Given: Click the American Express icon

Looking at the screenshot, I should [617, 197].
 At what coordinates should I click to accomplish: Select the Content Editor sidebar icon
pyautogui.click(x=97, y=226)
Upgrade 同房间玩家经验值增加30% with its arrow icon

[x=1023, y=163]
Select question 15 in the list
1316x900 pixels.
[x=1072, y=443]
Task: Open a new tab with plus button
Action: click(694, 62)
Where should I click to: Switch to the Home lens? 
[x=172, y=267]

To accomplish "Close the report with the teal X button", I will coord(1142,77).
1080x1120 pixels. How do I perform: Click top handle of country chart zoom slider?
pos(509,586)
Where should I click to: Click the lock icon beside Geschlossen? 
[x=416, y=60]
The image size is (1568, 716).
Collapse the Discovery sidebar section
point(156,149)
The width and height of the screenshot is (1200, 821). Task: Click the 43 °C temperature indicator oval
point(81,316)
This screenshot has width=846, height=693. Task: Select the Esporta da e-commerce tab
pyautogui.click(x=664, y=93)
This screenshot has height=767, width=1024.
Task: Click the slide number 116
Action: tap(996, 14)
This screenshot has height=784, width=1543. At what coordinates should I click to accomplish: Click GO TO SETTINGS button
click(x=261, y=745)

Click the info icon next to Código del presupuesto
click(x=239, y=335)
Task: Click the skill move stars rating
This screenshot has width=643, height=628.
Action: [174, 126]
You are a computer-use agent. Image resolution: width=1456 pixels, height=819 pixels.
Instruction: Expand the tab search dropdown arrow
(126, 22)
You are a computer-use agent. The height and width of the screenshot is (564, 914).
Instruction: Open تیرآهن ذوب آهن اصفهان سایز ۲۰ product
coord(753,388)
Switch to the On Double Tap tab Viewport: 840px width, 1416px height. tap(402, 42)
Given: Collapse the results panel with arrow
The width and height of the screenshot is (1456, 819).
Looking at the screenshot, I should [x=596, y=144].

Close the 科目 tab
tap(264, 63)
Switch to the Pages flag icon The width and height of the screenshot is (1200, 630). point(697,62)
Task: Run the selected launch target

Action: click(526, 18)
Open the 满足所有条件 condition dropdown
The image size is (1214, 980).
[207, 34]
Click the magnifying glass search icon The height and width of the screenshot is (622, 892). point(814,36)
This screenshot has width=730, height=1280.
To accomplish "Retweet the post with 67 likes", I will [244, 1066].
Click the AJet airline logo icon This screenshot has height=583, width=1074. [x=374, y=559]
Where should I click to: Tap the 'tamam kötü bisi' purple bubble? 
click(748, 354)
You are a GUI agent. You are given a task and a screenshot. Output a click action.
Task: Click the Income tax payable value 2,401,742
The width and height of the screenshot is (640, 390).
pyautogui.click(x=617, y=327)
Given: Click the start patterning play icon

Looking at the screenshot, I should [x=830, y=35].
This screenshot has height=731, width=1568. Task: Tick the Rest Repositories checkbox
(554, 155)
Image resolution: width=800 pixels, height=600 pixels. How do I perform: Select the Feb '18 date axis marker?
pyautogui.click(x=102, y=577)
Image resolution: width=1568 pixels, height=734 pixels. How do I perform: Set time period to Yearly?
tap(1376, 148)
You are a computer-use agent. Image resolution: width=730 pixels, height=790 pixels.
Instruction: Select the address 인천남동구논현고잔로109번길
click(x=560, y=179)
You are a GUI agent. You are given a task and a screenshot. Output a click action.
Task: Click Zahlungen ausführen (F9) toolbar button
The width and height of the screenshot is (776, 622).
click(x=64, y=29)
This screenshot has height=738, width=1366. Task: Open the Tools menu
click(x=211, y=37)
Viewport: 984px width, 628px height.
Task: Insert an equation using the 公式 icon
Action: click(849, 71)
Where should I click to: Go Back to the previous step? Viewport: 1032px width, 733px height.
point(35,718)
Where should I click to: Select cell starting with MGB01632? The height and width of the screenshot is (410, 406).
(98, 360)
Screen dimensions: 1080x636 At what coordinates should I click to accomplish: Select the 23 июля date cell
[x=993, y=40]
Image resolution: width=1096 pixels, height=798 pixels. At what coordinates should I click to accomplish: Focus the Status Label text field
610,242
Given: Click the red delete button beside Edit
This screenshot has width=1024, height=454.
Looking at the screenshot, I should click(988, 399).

..............................

Task requirements
Return all of the entries above word for word, keeping every line unchanged and in its original order.

Task output
Given: Click the American Express icon

Looking at the screenshot, I should [617, 197].
 At what coordinates should I click to accomplish: Select the Content Editor sidebar icon
pyautogui.click(x=97, y=226)
Upgrade 同房间玩家经验值增加30% with its arrow icon

[x=1023, y=163]
Select question 15 in the list
1316x900 pixels.
[x=1072, y=443]
Task: Open a new tab with plus button
Action: click(694, 62)
Where should I click to: Switch to the Home lens? 
[x=172, y=267]

To accomplish "Close the report with the teal X button", I will coord(1142,77).
1080x1120 pixels. How do I perform: Click top handle of country chart zoom slider?
pos(509,586)
Where should I click to: Click the lock icon beside Geschlossen? 
[x=416, y=60]
The image size is (1568, 716).
Collapse the Discovery sidebar section
point(156,149)
The width and height of the screenshot is (1200, 821). Task: Click the 43 °C temperature indicator oval
point(81,316)
This screenshot has width=846, height=693. Task: Select the Esporta da e-commerce tab
pyautogui.click(x=664, y=93)
This screenshot has height=767, width=1024.
Task: Click the slide number 116
Action: tap(996, 14)
This screenshot has height=784, width=1543. At what coordinates should I click to accomplish: Click GO TO SETTINGS button
click(x=261, y=745)

Click the info icon next to Código del presupuesto
click(x=239, y=335)
Task: Click the skill move stars rating
This screenshot has width=643, height=628.
Action: [174, 126]
You are a computer-use agent. Image resolution: width=1456 pixels, height=819 pixels.
Instruction: Expand the tab search dropdown arrow
(126, 22)
You are a computer-use agent. The height and width of the screenshot is (564, 914).
Instruction: Open تیرآهن ذوب آهن اصفهان سایز ۲۰ product
coord(753,388)
Switch to the On Double Tap tab Viewport: 840px width, 1416px height. tap(402, 42)
Given: Collapse the results panel with arrow
The width and height of the screenshot is (1456, 819).
Looking at the screenshot, I should [x=596, y=144].

Close the 科目 tab
tap(264, 63)
Switch to the Pages flag icon The width and height of the screenshot is (1200, 630). point(697,62)
Task: Run the selected launch target

Action: click(526, 18)
Open the 满足所有条件 condition dropdown
The image size is (1214, 980).
[207, 34]
Click the magnifying glass search icon The height and width of the screenshot is (622, 892). point(814,36)
This screenshot has width=730, height=1280.
To accomplish "Retweet the post with 67 likes", I will [244, 1066].
Click the AJet airline logo icon This screenshot has height=583, width=1074. [x=374, y=559]
Where should I click to: Tap the 'tamam kötü bisi' purple bubble? 
click(748, 354)
You are a GUI agent. You are given a task and a screenshot. Output a click action.
Task: Click the Income tax payable value 2,401,742
The width and height of the screenshot is (640, 390).
pyautogui.click(x=617, y=327)
Given: Click the start patterning play icon

Looking at the screenshot, I should [x=830, y=35].
This screenshot has height=731, width=1568. Task: Tick the Rest Repositories checkbox
(554, 155)
Image resolution: width=800 pixels, height=600 pixels. How do I perform: Select the Feb '18 date axis marker?
pyautogui.click(x=102, y=577)
Image resolution: width=1568 pixels, height=734 pixels. How do I perform: Set time period to Yearly?
tap(1376, 148)
You are a computer-use agent. Image resolution: width=730 pixels, height=790 pixels.
Instruction: Select the address 인천남동구논현고잔로109번길
click(x=560, y=179)
You are a GUI agent. You are given a task and a screenshot. Output a click action.
Task: Click Zahlungen ausführen (F9) toolbar button
The width and height of the screenshot is (776, 622).
click(x=64, y=29)
This screenshot has height=738, width=1366. Task: Open the Tools menu
click(x=211, y=37)
Viewport: 984px width, 628px height.
Task: Insert an equation using the 公式 icon
Action: click(849, 71)
Where should I click to: Go Back to the previous step? Viewport: 1032px width, 733px height.
point(35,718)
Where should I click to: Select cell starting with MGB01632? The height and width of the screenshot is (410, 406).
(98, 360)
Screen dimensions: 1080x636 At what coordinates should I click to accomplish: Select the 23 июля date cell
[x=993, y=40]
Image resolution: width=1096 pixels, height=798 pixels. At what coordinates should I click to accomplish: Focus the Status Label text field
610,242
Given: Click the red delete button beside Edit
This screenshot has width=1024, height=454.
Looking at the screenshot, I should click(988, 399).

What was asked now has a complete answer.